# Removing shell primers



## yarydoc (Dec 7, 2008)

What is the best way to remove shell primers if you don’t have access to a re loader. I tried to go through the inside with a punch but that doesn’t work. If I put longer tubes in 30/06 shells will the transmission lock up when I have to press it deeper?  Sometimes it seems like the more I read the less I know. Thanks for the help.

Ray


----------



## TexasSteel (Dec 7, 2008)

I have had good luck with an ice pick. I put the handle end of the pic to my work bench, put the open end of the cartridge over the pick end. The tip of the pick will fit in the back side of the primer. I use a small peice of ss tubing and a small hammer on top of the shell to knock the primer out. You are using spent shells ..... right???


----------



## yarydoc (Dec 7, 2008)

Yes I am using spent shells. I tried using a pointed punch from the inside on a board with a small hole in it and it bends the shell and still wont come out. How tight is the primer?


----------



## TexasSteel (Dec 7, 2008)

yarydoc said:


> Yes I am using spent shells. I tried using a pointed punch from the inside on a board with a small hole in it and it bends the shell and still wont come out. How tight is the primer?

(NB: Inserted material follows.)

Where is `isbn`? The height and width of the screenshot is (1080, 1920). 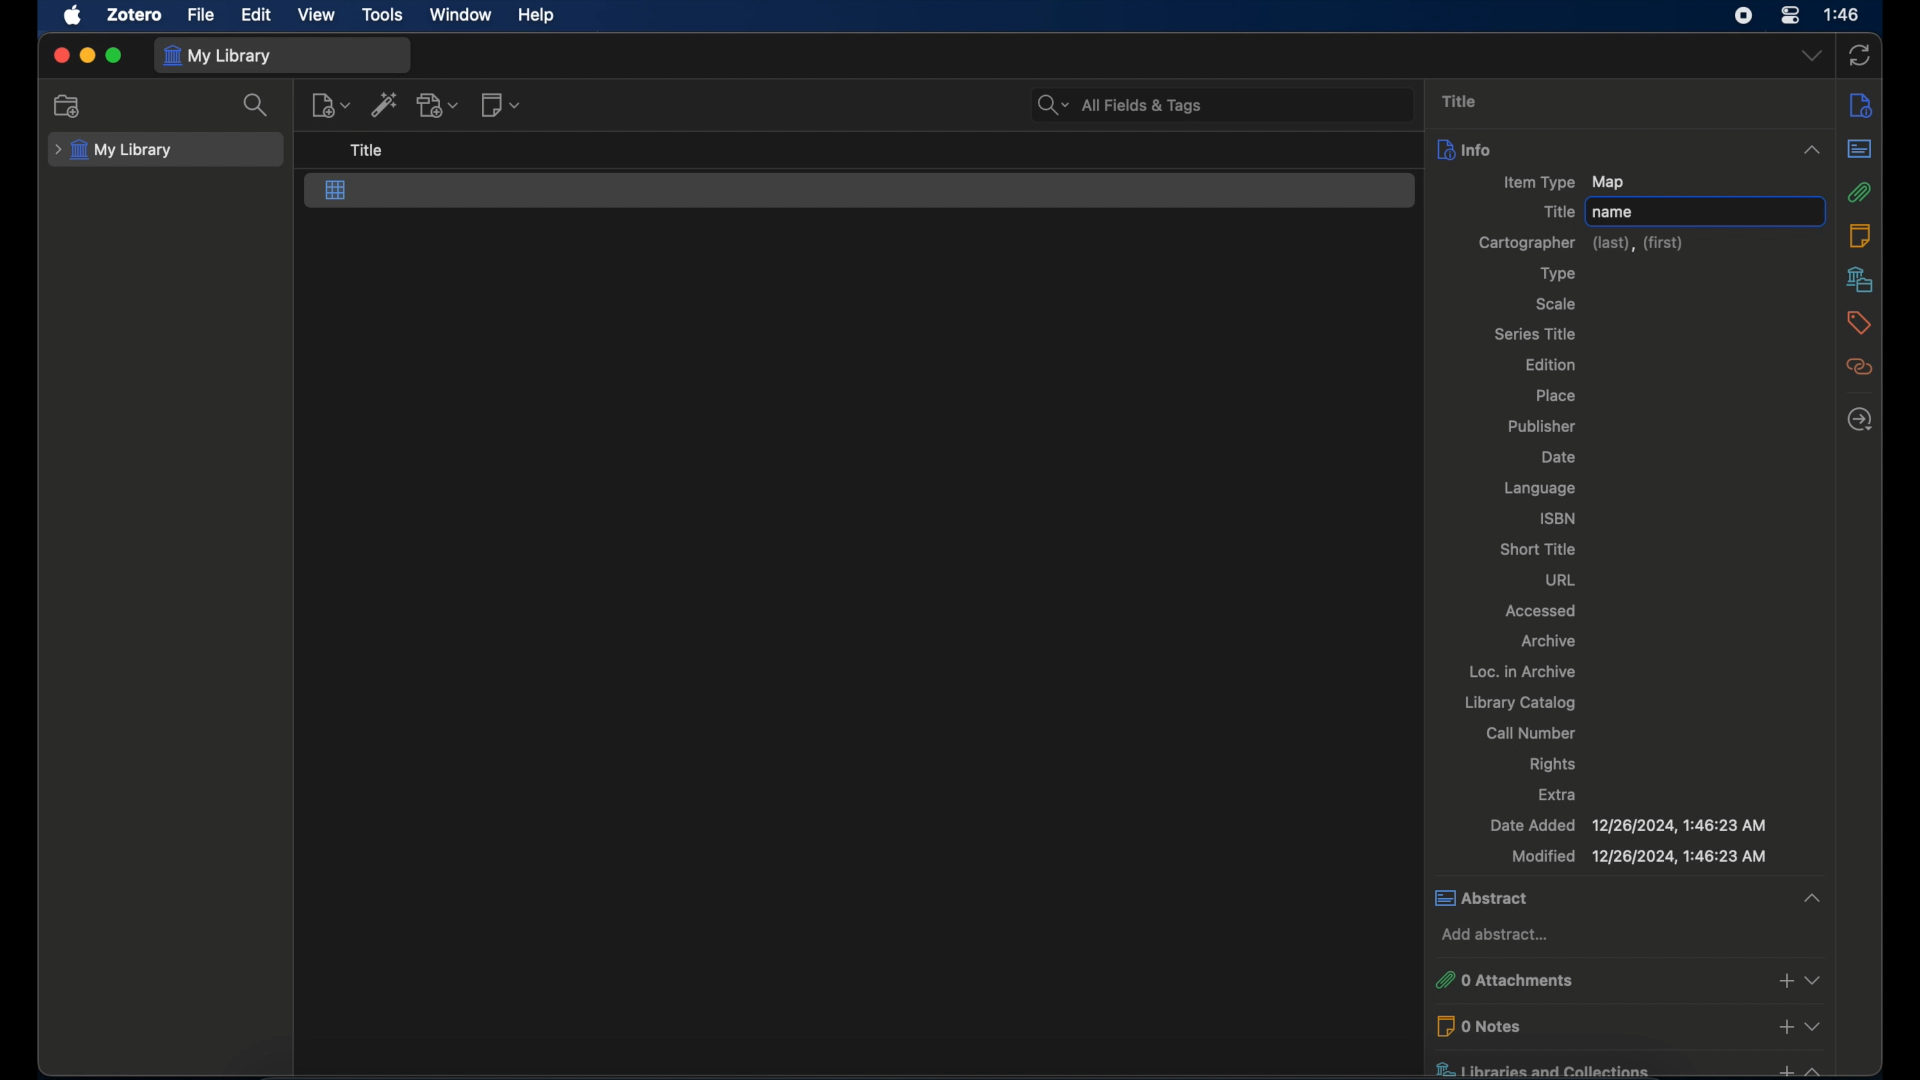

pretty tight the point on the ice pick will fit in the small hole in the back of the primer. the casing this way is not in contact with  the bench. a few taps with a hammer on the tubing will knock it out


----------



## hunter-27 (Dec 7, 2008)

I'd find someone who reloads(much easier). Wish I were closer I would do it for you.  It will only take a few minutes to to a bunch of them with the right equipment.  It will also ensure the neck of the casing is perfectly round in the same stroke.  If it did not cost so much to ship, I'd say send em to me and I'd help you out but it would cost to much to be practical so I would look for someone local to help you out.


----------



## CaptG (Dec 7, 2008)

Ray, are these military brass?  they had what I believe was a Berdan, or something like that, primer.  It does not have one center hole, but a couple smaller holes.  You can not de-prime these the normal way.  They do make special equipment to de-prime these, but you need the rest of the reloading gear to go with it.  I have a piece of 2X4 with a hole just a bit bigger than the cartridge about 1/8 in. deep with another hole centered in first hole thru the wood just a bit bigger than the primer.  I set the brass upright in this and with the smallest punch in the Harbor Freight transfer punch set, knock them out with a couple light taps with a hammer.  No problem, until I came across a couple military rounds.  If the brass has a date on the head stamp instead of a brand name, probably military.  Hope this helps.


----------



## bkersten (Dec 7, 2008)

The military ones also have that extra little rim stamped on to help hold the primer in that needs extra pressure to get out. Reloading press is best.


----------



## cowchaser (Dec 7, 2008)

take a 2x4 and drill a hole the size of the shell casing. Then another slightly larger than your primer inside of that. Put an old bit in your drill press and press it out. Basically the same as a reloader primer removal.


----------



## ronhampton (Dec 7, 2008)

drill primer out with a bit just smaller than the primer, most times primer will come right out, leaving a pilot hole for drilling casing,hope this helps,--ron.--


----------



## cozee (Dec 7, 2008)

I have done several hundred casings with the home brewed tools below. 1/4" bolt with one end turned down to drive the primer out. The holder is made out of PVC and drilled to hold the casing yet allow the spent primer to drop.


----------



## yarydoc (Dec 8, 2008)

Great ideas, thanks everone. I didn't know the primer hole was so small. I'll punch these out and play with them this weekend. Hope you all have a Merry Christmas. 

Thanks Again
Ray


----------